Jeremy Cho is an Assistant Professor of Mechanical Engineering at the University of Nevada, Las Vegas (UNLV). Previously, he was a postdoctoral research associate at Princeton University in the Chemical and Biological Engineering Department where he studied water transport and solid mechanics of granular hydrogel systems. He received his PhD and SM in mechanical engineering from MIT where he focused on phase-change heat transfer and interfacial phenomena. He received his BSE in mechanical engineering from the University of Michigan. In 2022, he received the National Science Foundation CAREER and the American Chemical Society Petroleum Research Fund Doctoral New Investigator awards. As he is originally from Hawaiʻi, Jeremy named his group “Da Kine Lab” from Hawaiian Pidgin as the term is a placeholder similar to “whatchamacallit” representing the very diverse range of research topics he pursues: liquid-vapor phase-change phenomena, heat and mass transfer, interfacial and wetting phenomena, surfactant chemistry, and polymer physics.
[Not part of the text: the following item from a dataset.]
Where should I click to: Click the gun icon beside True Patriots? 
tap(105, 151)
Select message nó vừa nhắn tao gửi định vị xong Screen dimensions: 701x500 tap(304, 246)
Find out more about his work via:
Website: dakine.sites.unlv.edu
LinkedIn: Jeremy Cho – Assistant Professor – University of Nevada-Las Vegas | LinkedIn
Read Jeremy Cho’s Emerging Investigator article http://xlink.rsc.org/?doi=10.1039/D2SM01215D
How do you feel about Soft Matter as a place to publish research on this topic?
To me, Soft Matter, is the catch-all journal for fields that are near and dear to me: polymers, mechanics, and transport. This is my third Soft Matter paper—and the journal has a special place in my heart as it is where I published my first paper with my own lab group since becoming faculty. I look forward to continuing to publish in Soft Matter and getting better connected with its highly diverse readers.
What aspect of your work are you most excited about at the moment and what do you find most challenging about your research?
Actually, some of the most challenging things can be the most exciting parts. We deal with a lot of polymer theory and thermodynamics so we try to visualize how polymer strands behave—they’re too small to just fire up a microscope and observe. These are very difficult thought experiments, but over the course of many discussions and drawings with students and colleagues and poring over the literature, I found that analogies can be incredibly helpful. We end up coming up with pretty hilarious analogies—often with food—that we feel really illustrates certain concepts in a very obvious way. With this paper, it was a noodles as polymer strands analogy. And the analogy went deeper where if you imagine that if you are eating the noodles in a bowl of noodle soup, the volume fraction of noodles diminishes, loosening up the mixture—akin to a hydrogel becoming softer and permeable. I always felt that just throwing up an equation can only do so much. Being able to convey an understanding in a way that is relatable to the co-authors, readers, your family members, and really anyone is such a challenging yet exciting task. Nonetheless, I believe being an effective scientific communicator, both to our field and the public, is an important duty.
In your opinion, what are the most important questions to be asked/answered in this field of research?
Sometimes, the best questions come from non-scientists who ask me about what the work in our field means. It helps us define a purpose for our research. I also believe it is important for us, in the field, to ask each other to “explain it like we’re five” as a constant check on the familiarity of our understanding on a topic.
Can you share one piece of career-related advice or wisdom with other early career scientists?
Starting a brand new research group is tough! Getting your students to immediately understand your past work and continue it in their own way is something that doesn’t just happen as smoothly as an Olympic baton handoff. I would say that showing your passion and enthusiasm for a topic or skill set really does rub off on your students and eventually they will find their way.